Explosive Surge: Oil Prices Skyrocket Amid High-Stakes Tensions Awaiting Israel’s Potential Strike on Iran
U.S. crude oil prices rose approximately 2% on Monday as markets anxiously anticipated a potential Israeli strike on Iran. This follows a sharp price increase last week on speculation that Israel could retaliate against Iran’s oil industry due to Tehran’s ballistic missile attack. The U.S. benchmark, West Texas Intermediate (WTI), surged by 9.09% last week, marking its most significant weekly gain since March 2023. Similarly, the global benchmark, Brent, increased by 8.43%, the largest rise since January 2023. On Monday, WTI’s November contract closed at $75.93 per barrel, an increase of $1.55 or 2.08%, while Brent’s December contract was priced at $79.47 per barrel, up by $1.42 or 1.82%.

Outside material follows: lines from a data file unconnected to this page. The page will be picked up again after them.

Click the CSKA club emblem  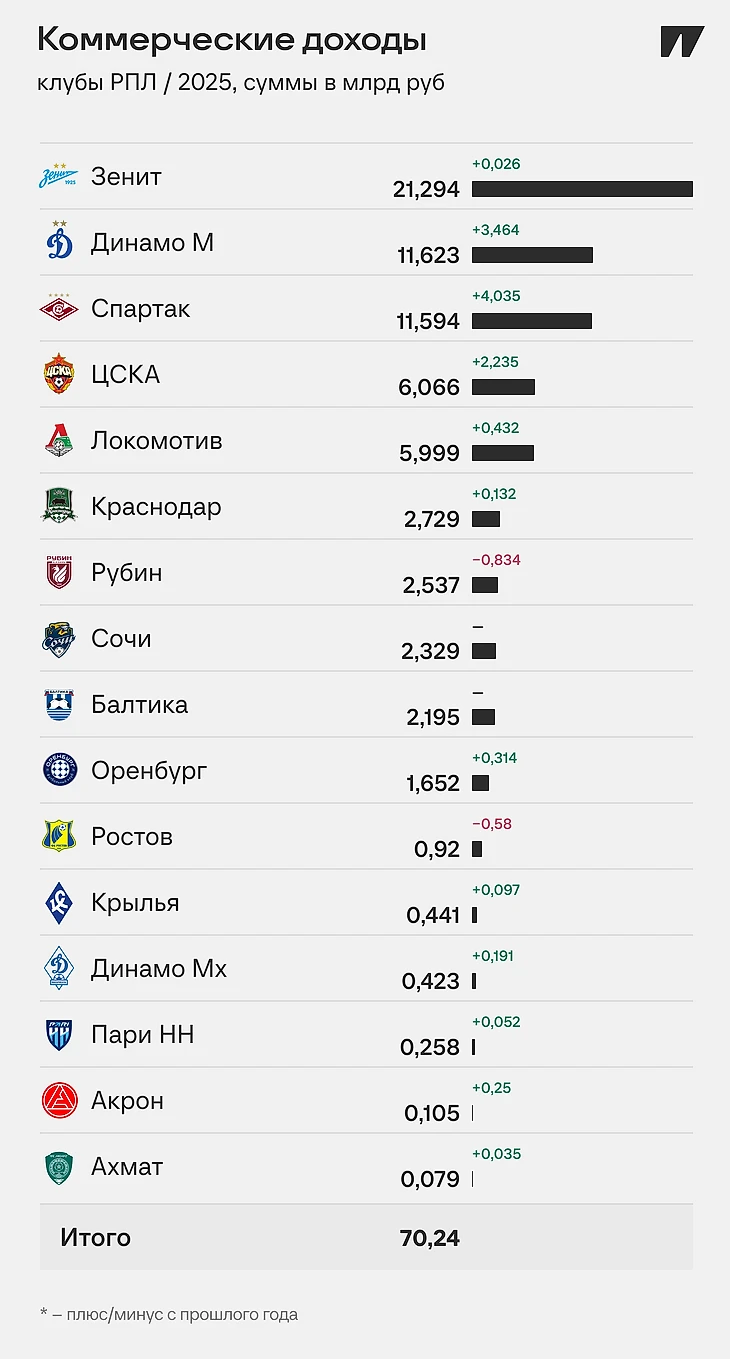click(x=59, y=374)
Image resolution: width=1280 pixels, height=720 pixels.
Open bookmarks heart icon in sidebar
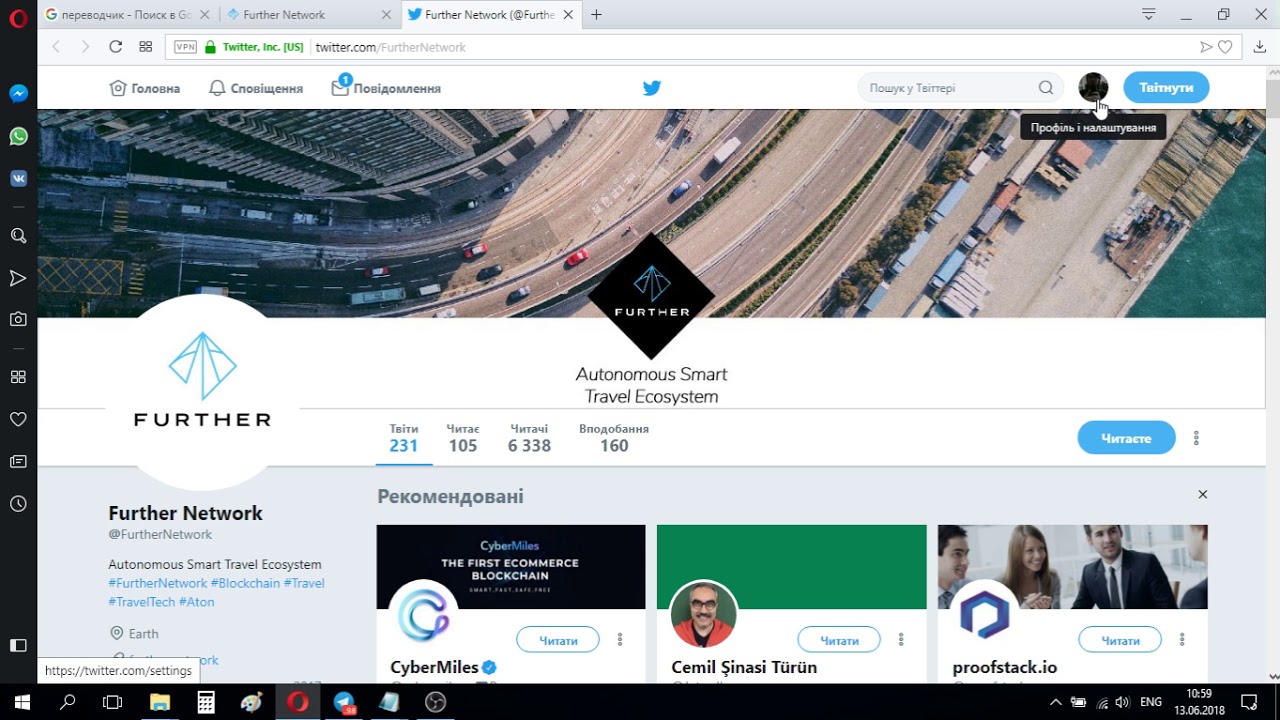click(x=18, y=419)
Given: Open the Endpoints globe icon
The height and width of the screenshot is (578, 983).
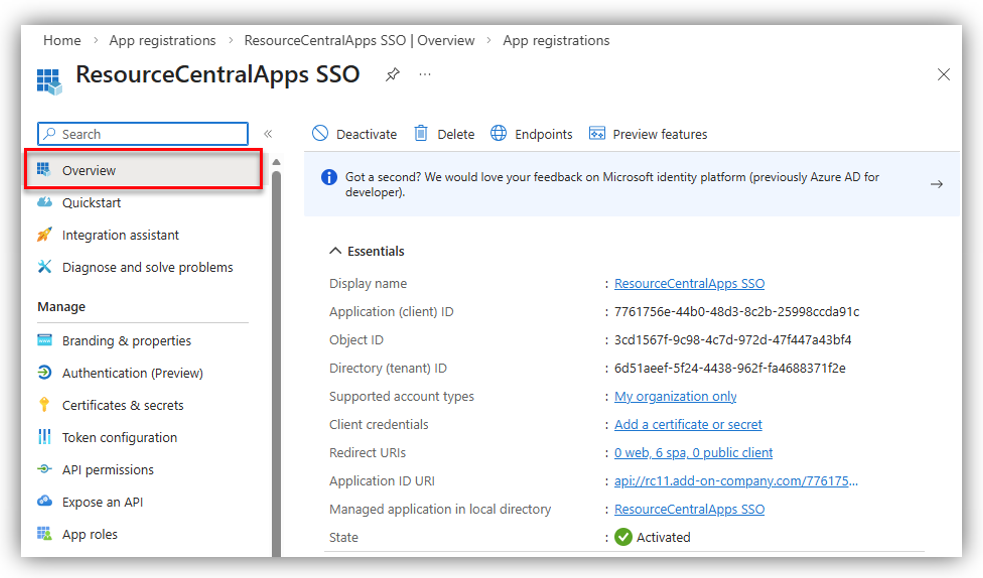Looking at the screenshot, I should [x=498, y=134].

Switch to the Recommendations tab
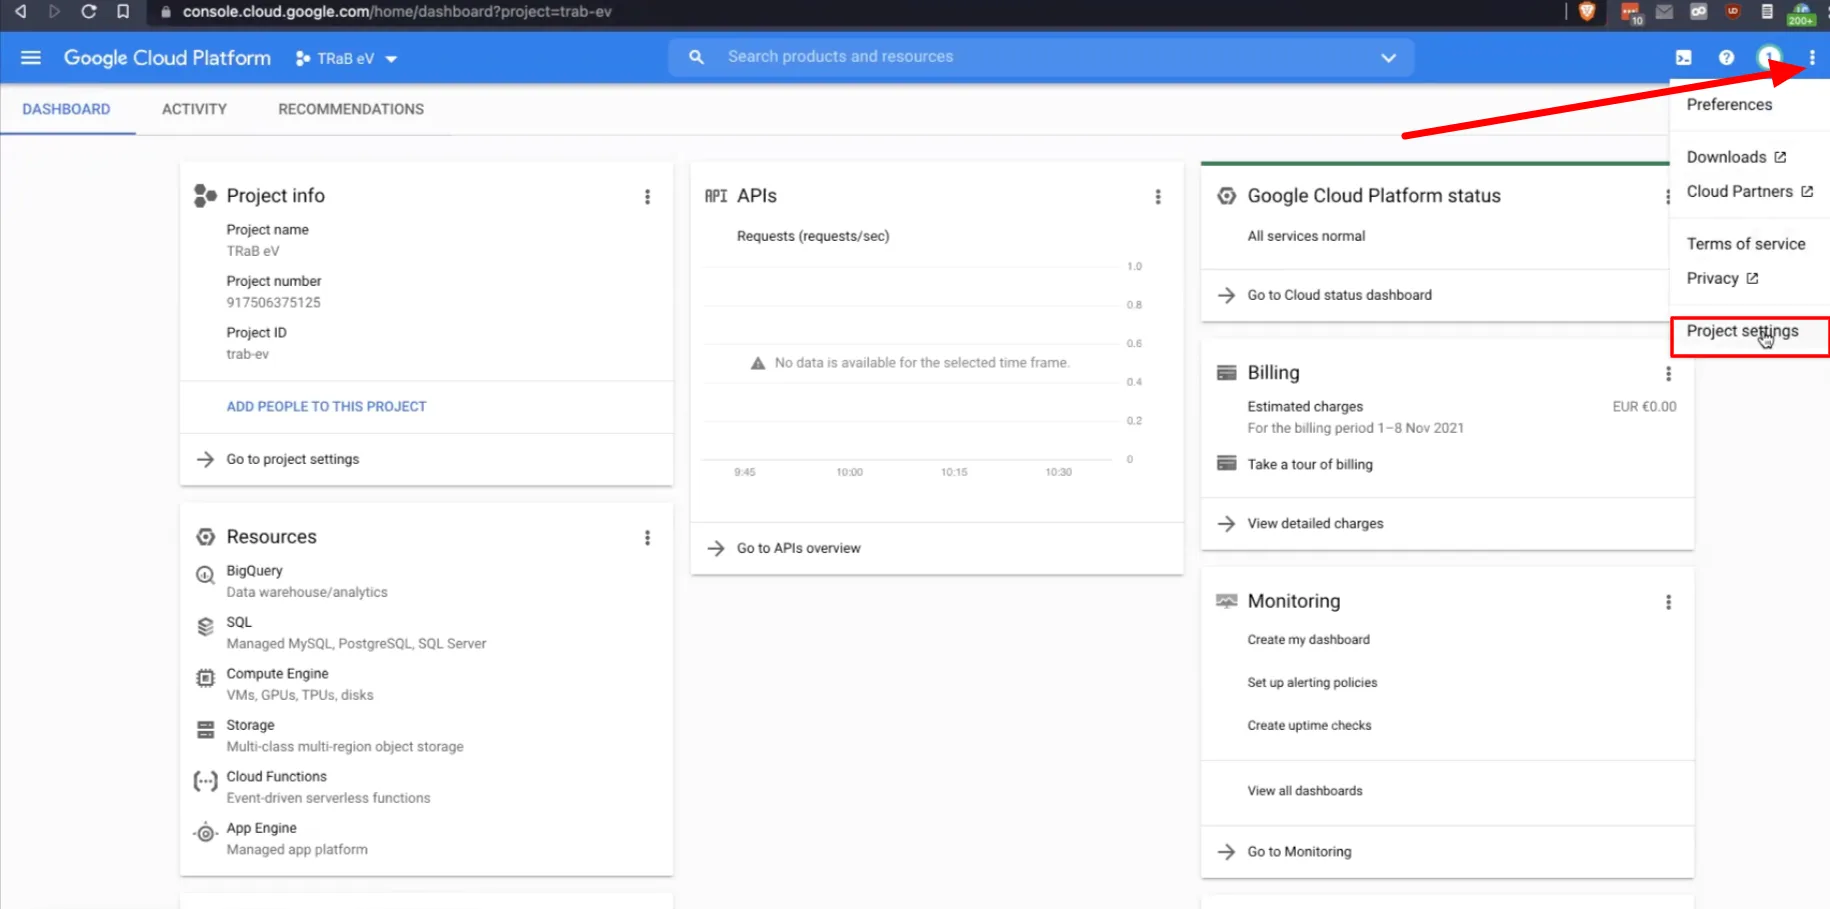[x=351, y=109]
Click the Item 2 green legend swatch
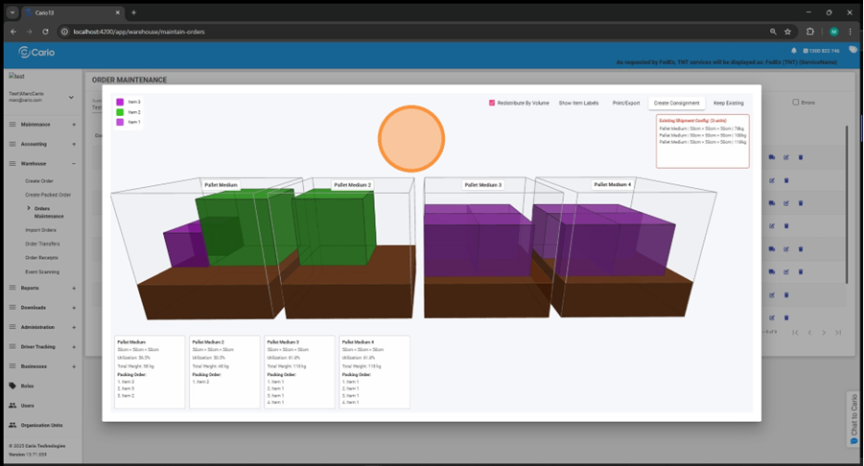 (x=120, y=112)
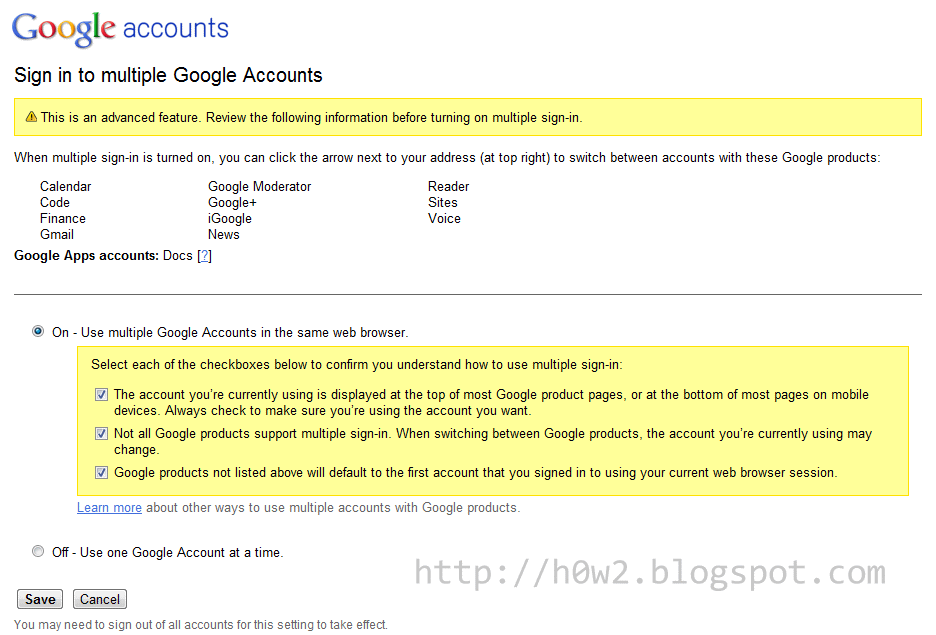Image resolution: width=936 pixels, height=635 pixels.
Task: Select the Off single account radio button
Action: [37, 551]
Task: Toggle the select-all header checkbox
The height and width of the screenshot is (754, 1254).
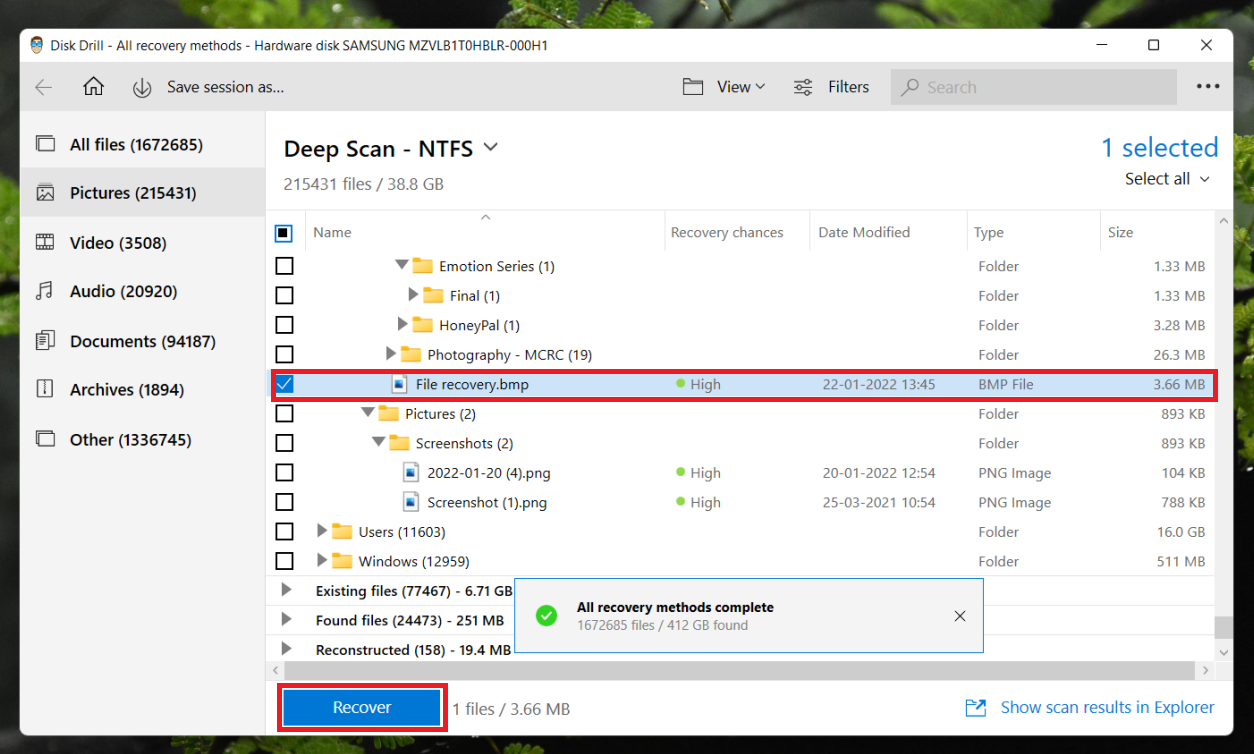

President Joe Biden urged Israel not to target Iran’s oil facilities, a caution that followed a 5% increase in prices when he hinted at potential U.S. discussions of such action. Biden also expressed opposition to any Israeli moves against Iran’s nuclear sites. Helima Croft, RBC Capital Markets’ head of global commodity strategy, emphasized the uncertainty surrounding Israel’s potential retaliation, noting that an attack on Kharg Island could have substantial repercussions on oil markets, given that it funnels 90% of Iran’s crude exports.
Alan Gelder, of Wood Mackenzie, noted that markets are factoring in the possibility of an Israeli strike on Iran’s oil assets, but warned that the worst-case scenario would involve disruptions in the Strait of Hormuz, a vital passageway for 20% of the world’s crude exports. Such a disruption, potentially provoked by an Iranian response, could dramatically escalate oil prices.
These developments underscore a keen market attentiveness to geopolitical tensions that could have far-reaching implications for global oil supply and pricing, as insights from CNBC PRO detail.